EXERCISE REQUIREMENTS →
Put the lines of the records below into a numbered list, omitting blank lines. Start at the line containing "Select the red arrowhead under Device 1" and end at the line containing "point(655,506)", including both of those lines and nothing outside that range.

MATERIAL SUPPLIED →
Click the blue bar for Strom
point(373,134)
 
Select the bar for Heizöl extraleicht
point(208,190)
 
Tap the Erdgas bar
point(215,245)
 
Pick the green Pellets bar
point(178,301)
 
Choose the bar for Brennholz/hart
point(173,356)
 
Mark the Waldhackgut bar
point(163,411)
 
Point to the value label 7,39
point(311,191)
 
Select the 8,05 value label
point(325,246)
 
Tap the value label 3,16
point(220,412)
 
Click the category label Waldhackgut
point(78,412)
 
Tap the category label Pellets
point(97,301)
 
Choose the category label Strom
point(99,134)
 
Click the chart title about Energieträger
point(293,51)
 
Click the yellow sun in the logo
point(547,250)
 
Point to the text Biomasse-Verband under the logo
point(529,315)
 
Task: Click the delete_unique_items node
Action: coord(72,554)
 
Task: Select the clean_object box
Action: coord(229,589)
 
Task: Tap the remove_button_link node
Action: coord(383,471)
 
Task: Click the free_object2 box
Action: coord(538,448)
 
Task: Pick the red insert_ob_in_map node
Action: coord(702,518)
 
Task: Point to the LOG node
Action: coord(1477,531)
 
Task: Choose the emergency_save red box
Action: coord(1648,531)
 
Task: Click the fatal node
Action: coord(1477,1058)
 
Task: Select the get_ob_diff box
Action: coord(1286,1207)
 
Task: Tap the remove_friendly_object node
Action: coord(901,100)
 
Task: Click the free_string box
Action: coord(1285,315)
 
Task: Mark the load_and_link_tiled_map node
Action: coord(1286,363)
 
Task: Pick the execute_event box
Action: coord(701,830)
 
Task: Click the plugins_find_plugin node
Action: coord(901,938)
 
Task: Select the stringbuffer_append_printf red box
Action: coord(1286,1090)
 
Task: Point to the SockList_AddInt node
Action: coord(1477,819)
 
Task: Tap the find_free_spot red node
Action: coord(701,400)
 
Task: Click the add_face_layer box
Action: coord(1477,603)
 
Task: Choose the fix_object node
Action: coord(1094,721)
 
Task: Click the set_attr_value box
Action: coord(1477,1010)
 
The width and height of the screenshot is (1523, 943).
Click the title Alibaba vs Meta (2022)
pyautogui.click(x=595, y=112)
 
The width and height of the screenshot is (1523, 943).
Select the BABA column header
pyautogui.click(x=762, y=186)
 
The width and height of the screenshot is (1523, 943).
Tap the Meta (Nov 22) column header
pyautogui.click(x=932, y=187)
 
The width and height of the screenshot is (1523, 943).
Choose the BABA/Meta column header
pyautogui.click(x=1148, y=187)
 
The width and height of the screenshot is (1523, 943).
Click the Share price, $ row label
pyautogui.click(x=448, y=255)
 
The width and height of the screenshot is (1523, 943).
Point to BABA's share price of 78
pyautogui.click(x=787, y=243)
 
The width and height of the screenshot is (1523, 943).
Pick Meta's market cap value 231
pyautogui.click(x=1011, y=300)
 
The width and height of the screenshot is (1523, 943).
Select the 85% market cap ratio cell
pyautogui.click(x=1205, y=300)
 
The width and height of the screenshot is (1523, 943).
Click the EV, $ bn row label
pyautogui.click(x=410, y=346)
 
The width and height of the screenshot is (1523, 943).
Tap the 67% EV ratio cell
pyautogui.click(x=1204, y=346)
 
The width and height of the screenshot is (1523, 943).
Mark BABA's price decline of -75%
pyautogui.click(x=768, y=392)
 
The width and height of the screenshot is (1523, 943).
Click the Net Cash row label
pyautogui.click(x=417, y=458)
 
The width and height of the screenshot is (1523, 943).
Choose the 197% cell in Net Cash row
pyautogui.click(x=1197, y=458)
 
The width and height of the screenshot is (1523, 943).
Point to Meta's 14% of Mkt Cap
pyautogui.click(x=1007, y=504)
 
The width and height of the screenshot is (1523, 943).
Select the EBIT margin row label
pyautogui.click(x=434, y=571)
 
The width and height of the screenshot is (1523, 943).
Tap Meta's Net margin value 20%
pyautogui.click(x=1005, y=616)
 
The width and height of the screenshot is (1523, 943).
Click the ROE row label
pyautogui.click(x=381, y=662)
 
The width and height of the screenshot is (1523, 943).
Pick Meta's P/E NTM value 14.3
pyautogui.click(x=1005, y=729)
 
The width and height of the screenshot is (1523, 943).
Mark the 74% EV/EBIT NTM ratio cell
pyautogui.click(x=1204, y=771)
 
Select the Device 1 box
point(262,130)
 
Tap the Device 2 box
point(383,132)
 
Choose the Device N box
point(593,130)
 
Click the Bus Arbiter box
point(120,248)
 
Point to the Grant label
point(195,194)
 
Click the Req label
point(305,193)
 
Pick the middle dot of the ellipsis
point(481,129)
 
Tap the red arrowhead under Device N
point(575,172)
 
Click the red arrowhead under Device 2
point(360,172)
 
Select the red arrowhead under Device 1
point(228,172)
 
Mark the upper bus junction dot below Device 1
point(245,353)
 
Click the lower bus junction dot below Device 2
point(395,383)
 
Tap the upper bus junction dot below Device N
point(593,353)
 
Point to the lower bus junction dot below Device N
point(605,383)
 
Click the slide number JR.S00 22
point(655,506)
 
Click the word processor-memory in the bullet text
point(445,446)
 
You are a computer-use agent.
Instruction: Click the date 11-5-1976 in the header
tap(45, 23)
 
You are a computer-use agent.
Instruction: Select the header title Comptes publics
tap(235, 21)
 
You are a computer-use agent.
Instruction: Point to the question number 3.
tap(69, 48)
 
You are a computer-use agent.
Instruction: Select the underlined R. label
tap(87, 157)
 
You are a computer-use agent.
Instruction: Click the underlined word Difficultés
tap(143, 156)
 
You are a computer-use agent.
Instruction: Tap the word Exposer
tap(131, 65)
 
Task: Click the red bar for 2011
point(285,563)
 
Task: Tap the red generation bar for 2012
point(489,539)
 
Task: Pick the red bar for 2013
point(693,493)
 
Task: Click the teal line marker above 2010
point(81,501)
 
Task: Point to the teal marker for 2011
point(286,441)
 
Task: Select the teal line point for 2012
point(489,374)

OUTPUT OF THE EXERCISE →
1. Select the red arrowhead under Device 1
2. point(228,172)
3. Mark the upper bus junction dot below Device 1
4. point(245,353)
5. Click the lower bus junction dot below Device 2
6. point(395,383)
7. Tap the upper bus junction dot below Device N
8. point(593,353)
9. Point to the lower bus junction dot below Device N
10. point(605,383)
11. Click the slide number JR.S00 22
12. point(655,506)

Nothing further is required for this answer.